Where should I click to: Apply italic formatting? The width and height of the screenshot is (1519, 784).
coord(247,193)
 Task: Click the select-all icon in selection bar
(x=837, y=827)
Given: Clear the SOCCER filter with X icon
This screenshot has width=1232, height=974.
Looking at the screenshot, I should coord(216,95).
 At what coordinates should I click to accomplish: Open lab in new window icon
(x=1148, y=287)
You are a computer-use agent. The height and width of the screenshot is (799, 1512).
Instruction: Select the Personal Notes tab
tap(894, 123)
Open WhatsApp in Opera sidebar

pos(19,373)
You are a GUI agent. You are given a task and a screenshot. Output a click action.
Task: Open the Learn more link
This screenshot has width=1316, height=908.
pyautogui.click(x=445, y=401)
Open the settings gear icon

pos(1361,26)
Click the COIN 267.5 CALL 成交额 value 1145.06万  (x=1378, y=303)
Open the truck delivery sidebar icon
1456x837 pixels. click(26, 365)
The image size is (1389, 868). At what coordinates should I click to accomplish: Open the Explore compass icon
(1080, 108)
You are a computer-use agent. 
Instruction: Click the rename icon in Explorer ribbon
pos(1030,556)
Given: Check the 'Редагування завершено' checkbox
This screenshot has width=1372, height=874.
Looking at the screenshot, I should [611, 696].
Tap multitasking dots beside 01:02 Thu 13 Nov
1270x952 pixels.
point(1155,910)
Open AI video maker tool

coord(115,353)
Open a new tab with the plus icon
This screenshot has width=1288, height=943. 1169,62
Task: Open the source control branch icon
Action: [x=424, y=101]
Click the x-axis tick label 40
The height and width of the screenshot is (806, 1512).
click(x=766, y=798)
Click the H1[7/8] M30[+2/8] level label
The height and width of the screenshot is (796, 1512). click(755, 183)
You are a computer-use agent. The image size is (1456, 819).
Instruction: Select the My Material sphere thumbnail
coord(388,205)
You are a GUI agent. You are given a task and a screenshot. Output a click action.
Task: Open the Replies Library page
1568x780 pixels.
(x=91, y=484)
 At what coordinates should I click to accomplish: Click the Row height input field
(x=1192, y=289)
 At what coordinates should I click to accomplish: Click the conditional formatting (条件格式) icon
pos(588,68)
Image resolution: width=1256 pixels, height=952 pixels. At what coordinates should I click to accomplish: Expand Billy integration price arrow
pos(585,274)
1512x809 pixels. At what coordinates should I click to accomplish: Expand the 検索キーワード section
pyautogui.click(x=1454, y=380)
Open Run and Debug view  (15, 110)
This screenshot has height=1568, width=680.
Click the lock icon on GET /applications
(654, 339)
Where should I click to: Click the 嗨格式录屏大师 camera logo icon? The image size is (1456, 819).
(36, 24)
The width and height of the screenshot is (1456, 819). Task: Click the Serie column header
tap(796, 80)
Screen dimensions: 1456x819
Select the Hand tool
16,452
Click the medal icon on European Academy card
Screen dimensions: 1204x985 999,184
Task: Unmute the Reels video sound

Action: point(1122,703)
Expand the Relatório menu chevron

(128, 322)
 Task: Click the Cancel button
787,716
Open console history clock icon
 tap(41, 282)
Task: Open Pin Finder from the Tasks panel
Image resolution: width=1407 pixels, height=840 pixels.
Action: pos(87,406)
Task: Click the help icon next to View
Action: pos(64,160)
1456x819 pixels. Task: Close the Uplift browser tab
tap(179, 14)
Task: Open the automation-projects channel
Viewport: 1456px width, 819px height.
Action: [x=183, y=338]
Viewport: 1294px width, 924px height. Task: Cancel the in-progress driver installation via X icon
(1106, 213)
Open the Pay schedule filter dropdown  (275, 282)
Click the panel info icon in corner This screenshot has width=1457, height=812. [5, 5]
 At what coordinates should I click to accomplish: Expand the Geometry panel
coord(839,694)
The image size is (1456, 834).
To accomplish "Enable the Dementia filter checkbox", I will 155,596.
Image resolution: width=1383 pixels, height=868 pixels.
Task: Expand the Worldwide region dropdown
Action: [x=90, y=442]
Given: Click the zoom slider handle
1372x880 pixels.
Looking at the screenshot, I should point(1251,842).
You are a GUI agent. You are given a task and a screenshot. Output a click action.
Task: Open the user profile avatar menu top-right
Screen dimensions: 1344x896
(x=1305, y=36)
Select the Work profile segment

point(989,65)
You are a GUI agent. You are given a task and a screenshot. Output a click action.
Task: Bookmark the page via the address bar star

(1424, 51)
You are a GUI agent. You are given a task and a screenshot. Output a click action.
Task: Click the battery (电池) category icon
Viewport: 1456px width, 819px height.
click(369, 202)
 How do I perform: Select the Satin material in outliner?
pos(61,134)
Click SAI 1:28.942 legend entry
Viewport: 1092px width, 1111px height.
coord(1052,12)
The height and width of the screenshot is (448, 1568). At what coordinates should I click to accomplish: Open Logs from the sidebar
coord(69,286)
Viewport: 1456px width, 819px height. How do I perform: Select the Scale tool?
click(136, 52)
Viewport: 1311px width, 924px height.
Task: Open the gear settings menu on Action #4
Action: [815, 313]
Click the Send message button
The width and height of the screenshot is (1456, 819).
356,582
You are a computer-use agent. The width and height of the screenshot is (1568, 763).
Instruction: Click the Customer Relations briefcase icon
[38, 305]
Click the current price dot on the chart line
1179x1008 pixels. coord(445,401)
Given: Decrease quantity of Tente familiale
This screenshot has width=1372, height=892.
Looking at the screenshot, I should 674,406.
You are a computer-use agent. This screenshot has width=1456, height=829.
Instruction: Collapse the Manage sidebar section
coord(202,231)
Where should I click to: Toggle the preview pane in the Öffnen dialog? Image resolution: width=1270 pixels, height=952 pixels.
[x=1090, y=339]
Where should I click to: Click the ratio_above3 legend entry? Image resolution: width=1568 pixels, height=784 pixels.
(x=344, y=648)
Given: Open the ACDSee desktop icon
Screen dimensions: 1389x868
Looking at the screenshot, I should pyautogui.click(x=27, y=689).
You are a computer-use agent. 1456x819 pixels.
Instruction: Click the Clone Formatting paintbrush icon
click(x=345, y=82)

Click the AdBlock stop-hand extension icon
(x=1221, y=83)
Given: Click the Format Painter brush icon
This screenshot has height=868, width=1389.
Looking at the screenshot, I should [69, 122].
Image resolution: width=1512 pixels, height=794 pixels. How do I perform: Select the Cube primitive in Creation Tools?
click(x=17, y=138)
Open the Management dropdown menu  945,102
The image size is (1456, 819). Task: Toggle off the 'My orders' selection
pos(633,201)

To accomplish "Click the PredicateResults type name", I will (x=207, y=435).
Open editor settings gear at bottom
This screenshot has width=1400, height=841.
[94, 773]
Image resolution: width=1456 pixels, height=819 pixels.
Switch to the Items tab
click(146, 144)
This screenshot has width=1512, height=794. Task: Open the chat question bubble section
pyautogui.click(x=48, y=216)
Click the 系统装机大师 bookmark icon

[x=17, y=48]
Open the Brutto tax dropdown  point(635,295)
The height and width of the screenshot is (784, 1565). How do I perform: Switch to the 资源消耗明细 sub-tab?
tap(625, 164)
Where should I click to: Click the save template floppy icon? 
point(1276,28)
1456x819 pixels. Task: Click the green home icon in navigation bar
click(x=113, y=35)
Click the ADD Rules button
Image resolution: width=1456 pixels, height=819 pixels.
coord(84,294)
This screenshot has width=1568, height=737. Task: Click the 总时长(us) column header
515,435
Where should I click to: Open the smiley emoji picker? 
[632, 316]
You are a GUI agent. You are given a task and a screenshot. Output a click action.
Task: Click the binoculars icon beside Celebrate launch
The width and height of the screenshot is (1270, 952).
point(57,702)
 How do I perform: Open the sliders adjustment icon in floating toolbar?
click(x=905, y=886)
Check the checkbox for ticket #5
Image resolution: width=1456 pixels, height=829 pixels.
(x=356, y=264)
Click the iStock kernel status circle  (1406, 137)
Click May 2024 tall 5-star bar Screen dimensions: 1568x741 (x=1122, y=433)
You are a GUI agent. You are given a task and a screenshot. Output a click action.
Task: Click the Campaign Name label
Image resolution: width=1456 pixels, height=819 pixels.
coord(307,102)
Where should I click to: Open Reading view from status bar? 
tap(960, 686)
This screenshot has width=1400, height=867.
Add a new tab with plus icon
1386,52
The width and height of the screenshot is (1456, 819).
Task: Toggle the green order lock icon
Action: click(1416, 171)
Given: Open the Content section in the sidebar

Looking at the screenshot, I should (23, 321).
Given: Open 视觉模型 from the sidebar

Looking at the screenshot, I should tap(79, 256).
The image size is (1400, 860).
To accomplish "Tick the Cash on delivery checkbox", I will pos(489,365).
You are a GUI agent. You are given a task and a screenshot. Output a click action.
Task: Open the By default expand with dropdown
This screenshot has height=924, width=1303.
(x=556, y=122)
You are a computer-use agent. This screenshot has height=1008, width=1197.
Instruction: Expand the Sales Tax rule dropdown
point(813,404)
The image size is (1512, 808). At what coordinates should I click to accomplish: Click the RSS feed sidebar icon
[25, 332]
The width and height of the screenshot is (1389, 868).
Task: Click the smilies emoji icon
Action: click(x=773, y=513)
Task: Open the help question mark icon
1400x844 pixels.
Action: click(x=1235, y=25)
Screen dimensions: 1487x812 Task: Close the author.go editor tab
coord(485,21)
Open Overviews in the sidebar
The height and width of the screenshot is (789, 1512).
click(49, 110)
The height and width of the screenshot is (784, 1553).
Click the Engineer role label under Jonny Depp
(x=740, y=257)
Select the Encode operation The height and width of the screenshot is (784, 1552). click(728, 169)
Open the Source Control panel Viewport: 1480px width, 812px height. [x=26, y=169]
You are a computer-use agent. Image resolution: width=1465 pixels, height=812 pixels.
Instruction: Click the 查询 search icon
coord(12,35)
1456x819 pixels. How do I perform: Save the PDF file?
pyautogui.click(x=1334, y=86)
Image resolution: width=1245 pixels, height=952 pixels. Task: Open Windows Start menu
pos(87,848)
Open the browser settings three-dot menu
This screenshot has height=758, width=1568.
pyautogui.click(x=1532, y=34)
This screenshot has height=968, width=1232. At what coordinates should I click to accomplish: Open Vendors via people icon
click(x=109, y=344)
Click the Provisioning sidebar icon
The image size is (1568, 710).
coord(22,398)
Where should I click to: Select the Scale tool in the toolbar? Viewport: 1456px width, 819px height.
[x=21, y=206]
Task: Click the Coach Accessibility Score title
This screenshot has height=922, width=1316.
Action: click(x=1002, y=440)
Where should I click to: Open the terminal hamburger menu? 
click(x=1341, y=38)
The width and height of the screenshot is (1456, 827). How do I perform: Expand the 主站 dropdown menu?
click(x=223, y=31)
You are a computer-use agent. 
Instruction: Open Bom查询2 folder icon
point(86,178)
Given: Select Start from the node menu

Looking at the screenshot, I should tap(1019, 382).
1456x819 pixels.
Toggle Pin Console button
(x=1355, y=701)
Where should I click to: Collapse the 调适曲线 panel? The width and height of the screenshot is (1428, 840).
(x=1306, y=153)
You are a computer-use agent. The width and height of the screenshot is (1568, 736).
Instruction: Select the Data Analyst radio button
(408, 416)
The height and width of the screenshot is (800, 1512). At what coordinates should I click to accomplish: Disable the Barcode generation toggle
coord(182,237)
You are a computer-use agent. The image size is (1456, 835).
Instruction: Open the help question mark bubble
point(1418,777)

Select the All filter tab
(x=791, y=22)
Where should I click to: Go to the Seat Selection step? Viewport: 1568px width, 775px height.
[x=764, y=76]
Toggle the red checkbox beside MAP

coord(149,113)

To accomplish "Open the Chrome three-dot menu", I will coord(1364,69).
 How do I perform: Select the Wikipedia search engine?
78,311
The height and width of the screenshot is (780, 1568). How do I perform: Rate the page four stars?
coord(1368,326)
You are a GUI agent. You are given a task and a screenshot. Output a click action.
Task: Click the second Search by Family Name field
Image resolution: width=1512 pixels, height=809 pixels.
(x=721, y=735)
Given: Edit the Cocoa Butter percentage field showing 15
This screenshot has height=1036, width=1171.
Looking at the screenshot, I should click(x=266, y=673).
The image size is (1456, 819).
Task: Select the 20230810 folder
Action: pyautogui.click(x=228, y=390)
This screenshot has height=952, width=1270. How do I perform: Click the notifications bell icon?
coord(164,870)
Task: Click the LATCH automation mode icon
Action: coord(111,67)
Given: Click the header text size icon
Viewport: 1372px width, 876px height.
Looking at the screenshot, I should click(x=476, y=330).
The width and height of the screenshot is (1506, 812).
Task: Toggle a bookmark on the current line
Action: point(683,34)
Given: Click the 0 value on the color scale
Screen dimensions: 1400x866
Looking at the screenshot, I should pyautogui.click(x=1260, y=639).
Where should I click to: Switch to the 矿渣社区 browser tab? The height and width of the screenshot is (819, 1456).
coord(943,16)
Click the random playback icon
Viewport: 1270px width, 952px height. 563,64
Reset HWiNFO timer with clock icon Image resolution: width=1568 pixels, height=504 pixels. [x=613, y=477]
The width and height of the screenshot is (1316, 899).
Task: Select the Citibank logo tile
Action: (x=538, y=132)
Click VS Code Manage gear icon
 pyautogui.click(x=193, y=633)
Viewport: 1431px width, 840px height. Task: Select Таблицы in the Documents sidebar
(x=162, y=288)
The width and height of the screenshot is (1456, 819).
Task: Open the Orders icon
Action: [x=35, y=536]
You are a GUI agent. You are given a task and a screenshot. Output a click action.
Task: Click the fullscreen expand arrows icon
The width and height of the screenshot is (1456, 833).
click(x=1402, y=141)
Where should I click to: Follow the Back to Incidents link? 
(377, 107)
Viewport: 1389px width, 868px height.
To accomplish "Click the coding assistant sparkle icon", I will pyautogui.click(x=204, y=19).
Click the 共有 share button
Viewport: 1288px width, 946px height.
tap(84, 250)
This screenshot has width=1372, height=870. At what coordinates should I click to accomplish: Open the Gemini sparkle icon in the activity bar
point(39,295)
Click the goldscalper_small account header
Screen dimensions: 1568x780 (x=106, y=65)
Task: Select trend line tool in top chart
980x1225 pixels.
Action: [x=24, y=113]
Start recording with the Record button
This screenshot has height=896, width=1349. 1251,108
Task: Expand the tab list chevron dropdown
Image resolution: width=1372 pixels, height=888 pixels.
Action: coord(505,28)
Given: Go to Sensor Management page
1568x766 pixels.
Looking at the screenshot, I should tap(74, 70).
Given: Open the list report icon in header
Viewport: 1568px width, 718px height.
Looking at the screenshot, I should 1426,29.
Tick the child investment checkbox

Exercise aim: Take the listing above and repeat exactly the lines from the one containing "How do I perform: Open" through the one containing "Click May 2024", both included.

Result:
 How do I perform: Open the sliders adjustment icon in floating toolbar?
click(x=905, y=886)
Check the checkbox for ticket #5
Image resolution: width=1456 pixels, height=829 pixels.
(x=356, y=264)
Click the iStock kernel status circle  (1406, 137)
Click May 2024 tall 5-star bar Screen dimensions: 1568x741 (x=1122, y=433)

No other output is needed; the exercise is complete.